Assignment: Every line below that contains the word "target" must be copied.

==== Data provided

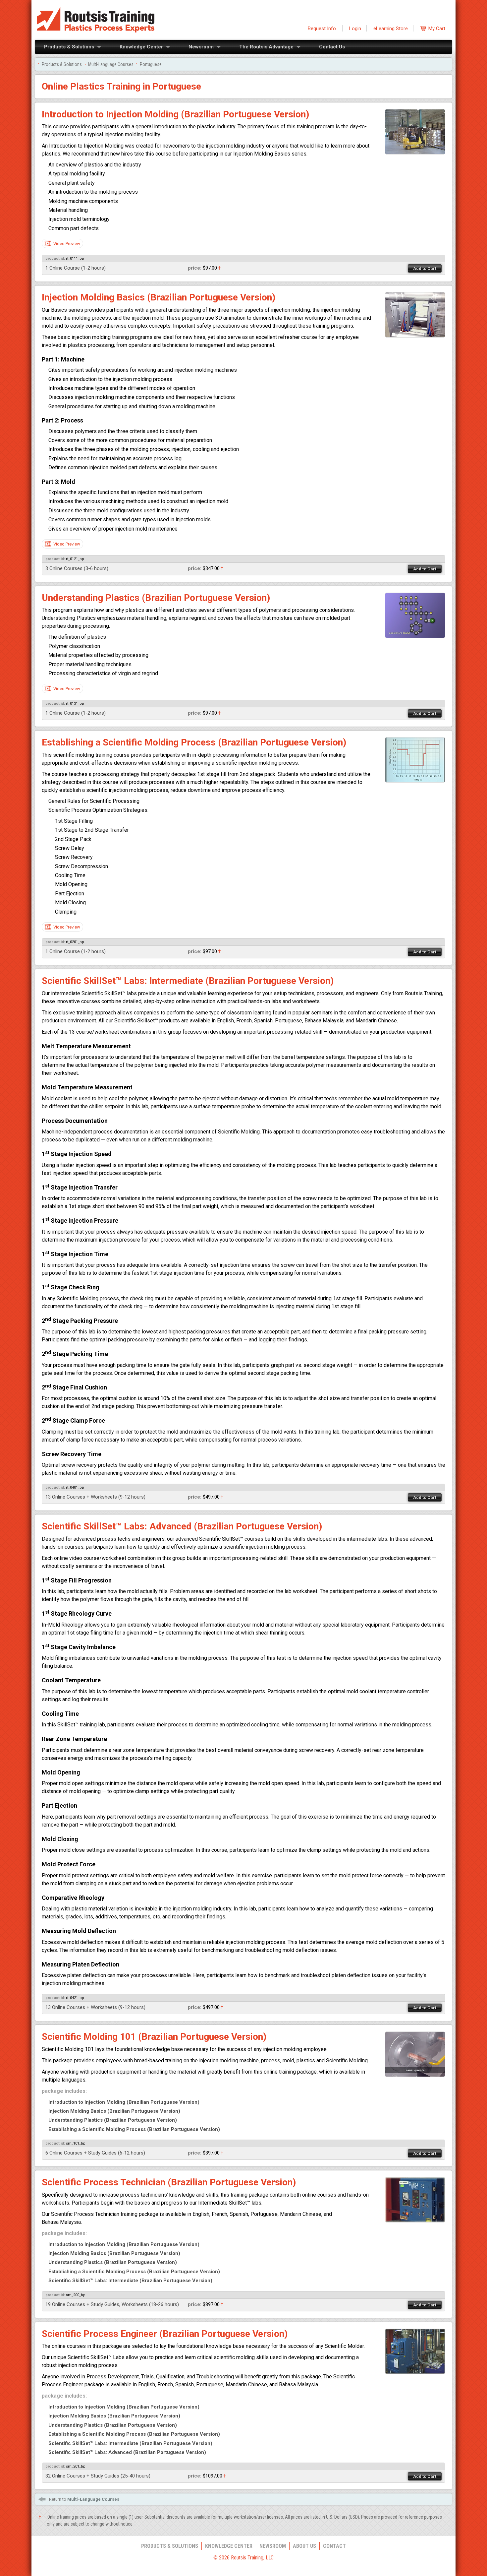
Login (355, 29)
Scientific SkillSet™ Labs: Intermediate (130, 2281)
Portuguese (151, 64)
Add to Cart (424, 268)
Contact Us (332, 47)
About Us (304, 2546)
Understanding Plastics (112, 2120)
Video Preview (66, 243)
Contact (334, 2546)
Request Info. (322, 29)
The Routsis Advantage (266, 47)
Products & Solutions (69, 47)
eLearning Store (390, 29)
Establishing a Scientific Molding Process (134, 2129)
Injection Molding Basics (114, 2111)
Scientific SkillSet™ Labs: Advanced (127, 2452)
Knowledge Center (141, 47)
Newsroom (201, 47)
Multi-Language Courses (111, 64)
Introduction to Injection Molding (123, 2102)
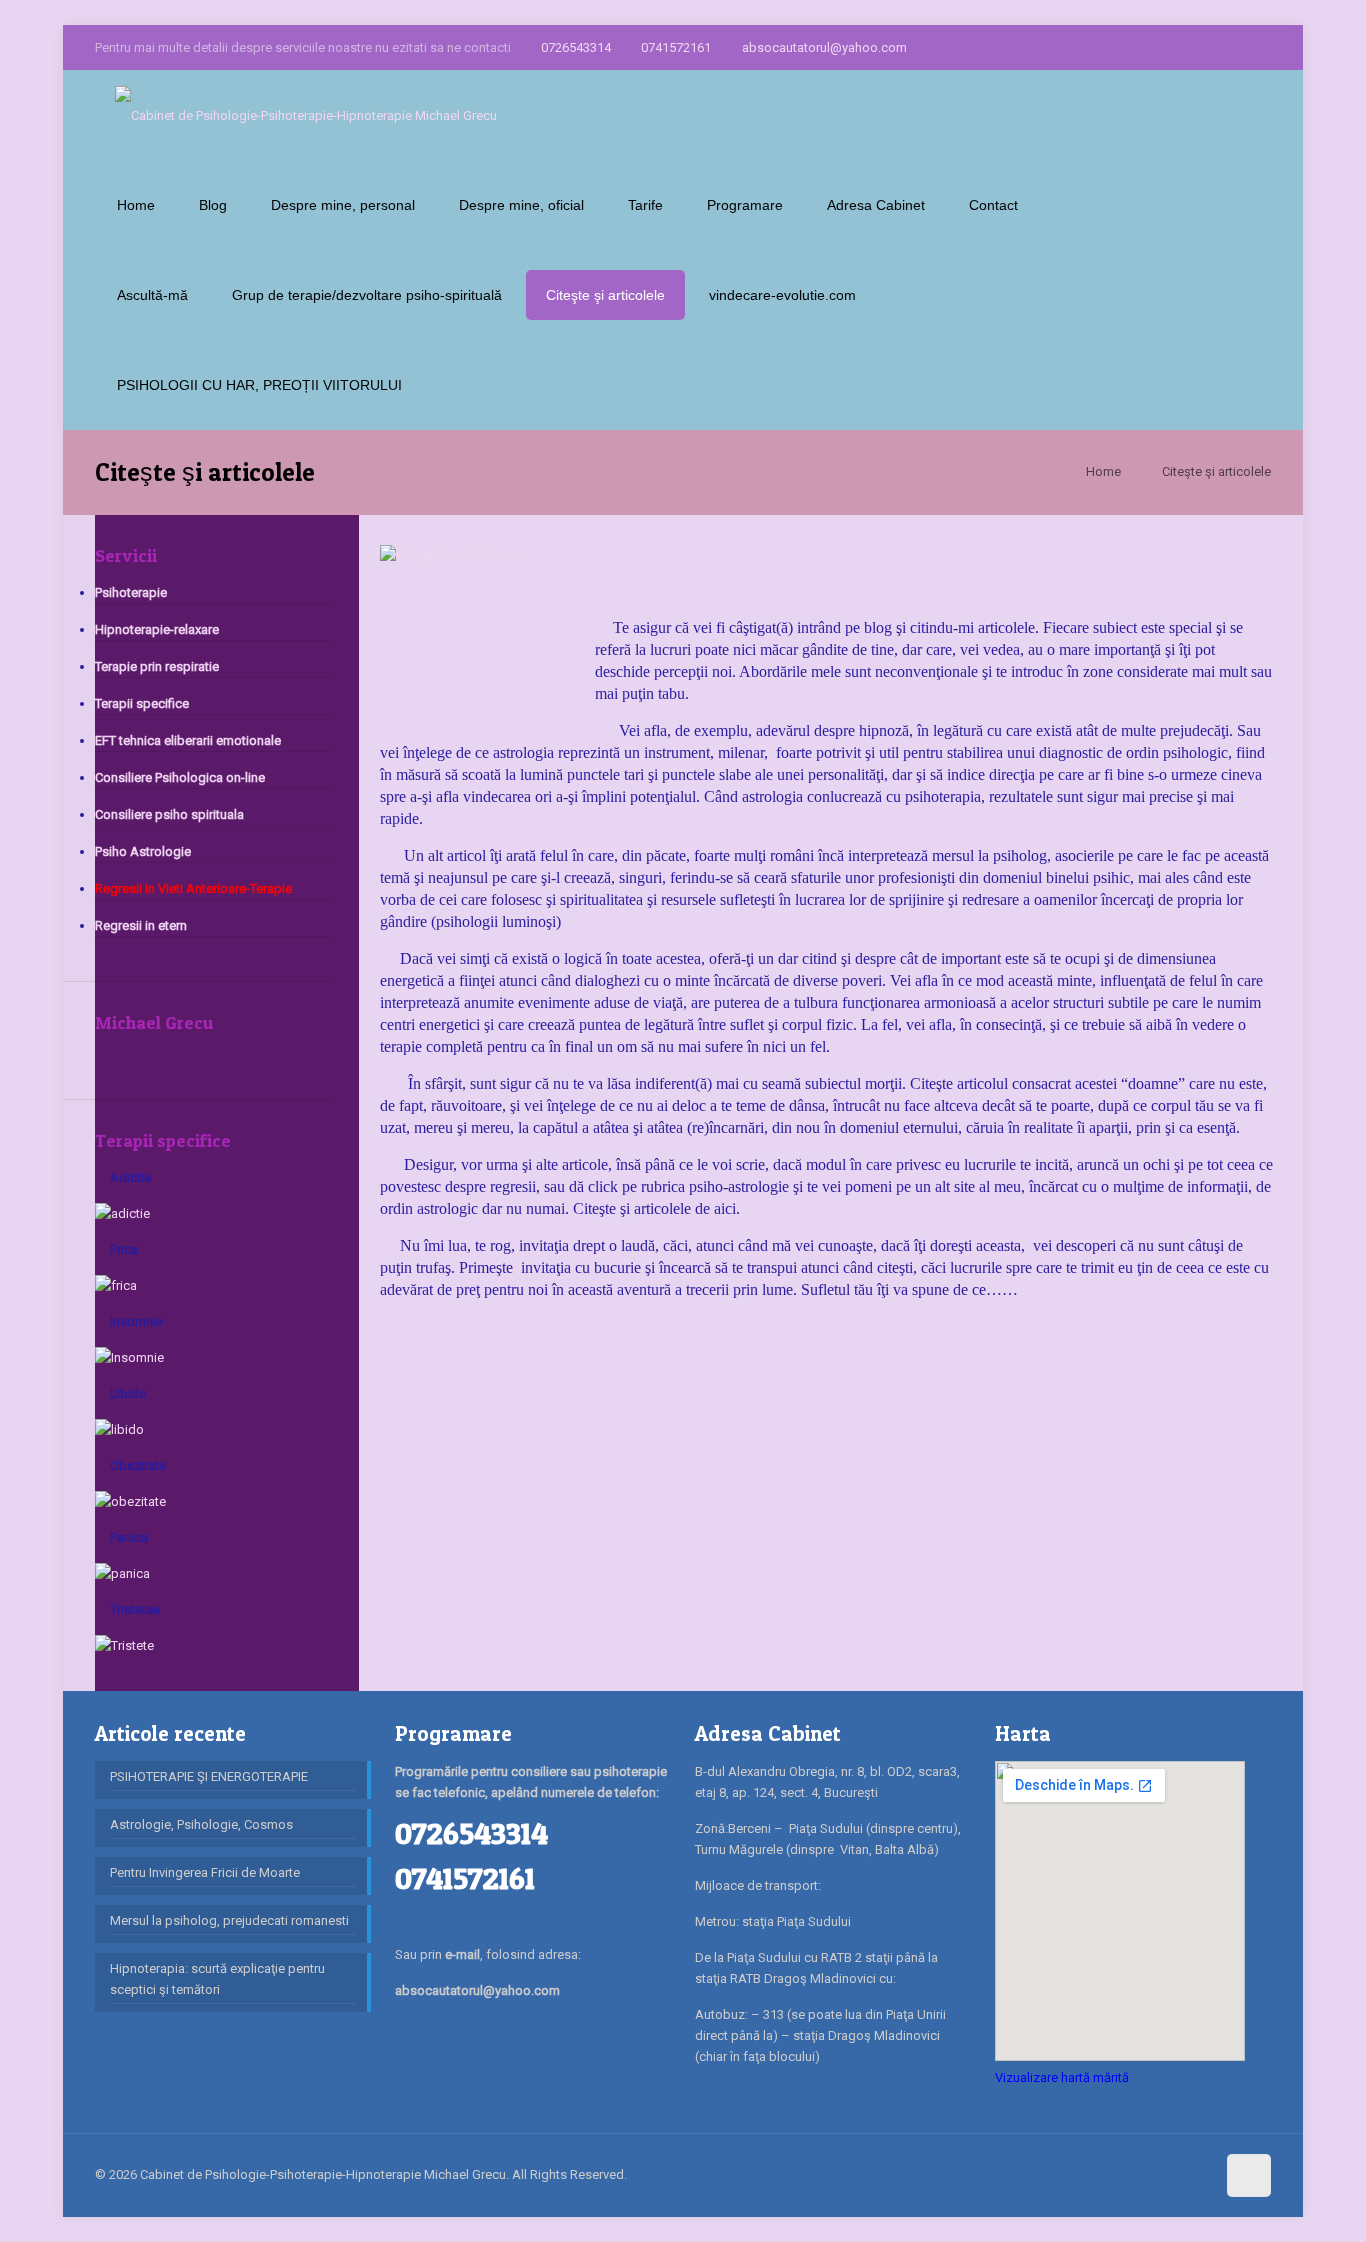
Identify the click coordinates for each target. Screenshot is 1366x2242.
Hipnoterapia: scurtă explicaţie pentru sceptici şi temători (217, 1979)
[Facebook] (1179, 47)
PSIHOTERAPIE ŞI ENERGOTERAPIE (209, 1776)
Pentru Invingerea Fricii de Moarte (205, 1872)
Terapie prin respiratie (157, 666)
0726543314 (576, 47)
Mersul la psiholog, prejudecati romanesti (229, 1920)
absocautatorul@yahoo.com (824, 47)
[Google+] (1206, 47)
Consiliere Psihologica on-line (180, 777)
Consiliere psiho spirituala (169, 814)
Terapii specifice (142, 703)
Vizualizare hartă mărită (1062, 2077)
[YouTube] (1260, 47)
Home (1103, 471)
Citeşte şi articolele (1216, 471)
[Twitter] (1233, 47)
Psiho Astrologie (143, 851)
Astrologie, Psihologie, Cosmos (201, 1824)
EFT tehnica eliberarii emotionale (188, 740)
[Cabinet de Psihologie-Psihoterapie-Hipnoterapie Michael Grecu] (306, 115)
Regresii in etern (141, 925)
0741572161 (676, 47)
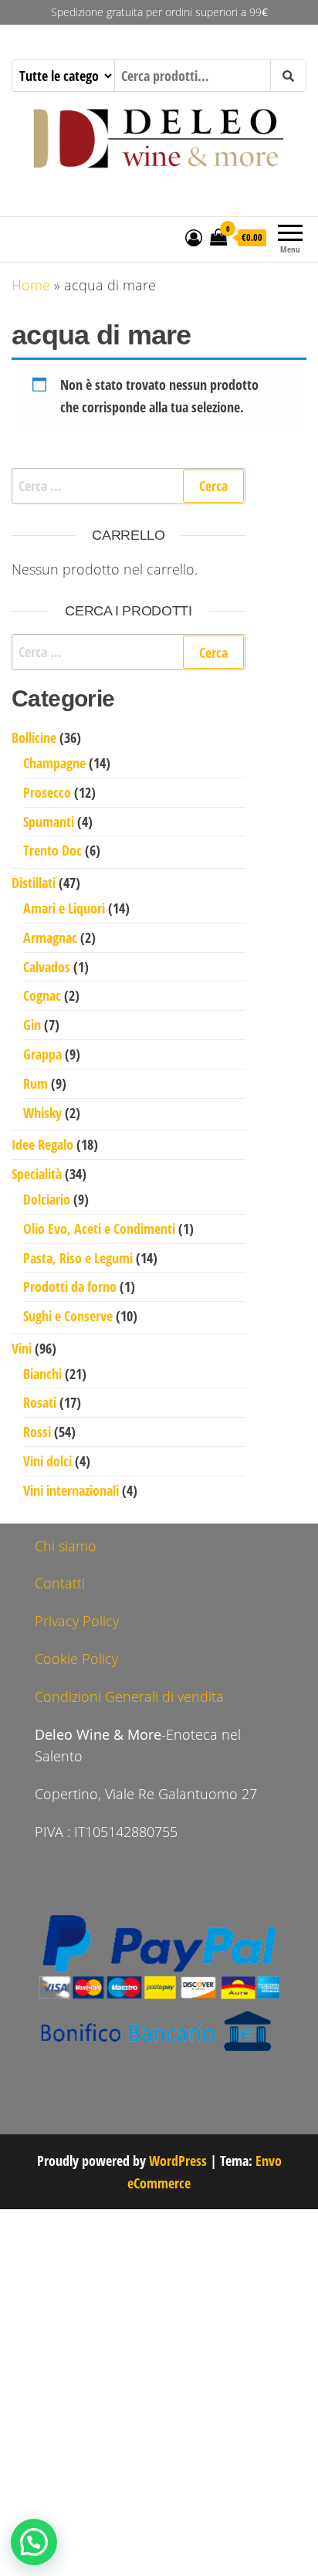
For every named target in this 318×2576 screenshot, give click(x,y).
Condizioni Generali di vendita (129, 1696)
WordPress (178, 2160)
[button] (34, 2542)
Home (31, 285)
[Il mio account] (193, 237)
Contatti (60, 1583)
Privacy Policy (77, 1621)
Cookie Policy (76, 1658)
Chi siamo (65, 1546)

========

Exercise solution:
Identify the click coordinates for each target. Screenshot is 1366x2242.
For every named target in this 318×2576 screenshot, give click(x,y).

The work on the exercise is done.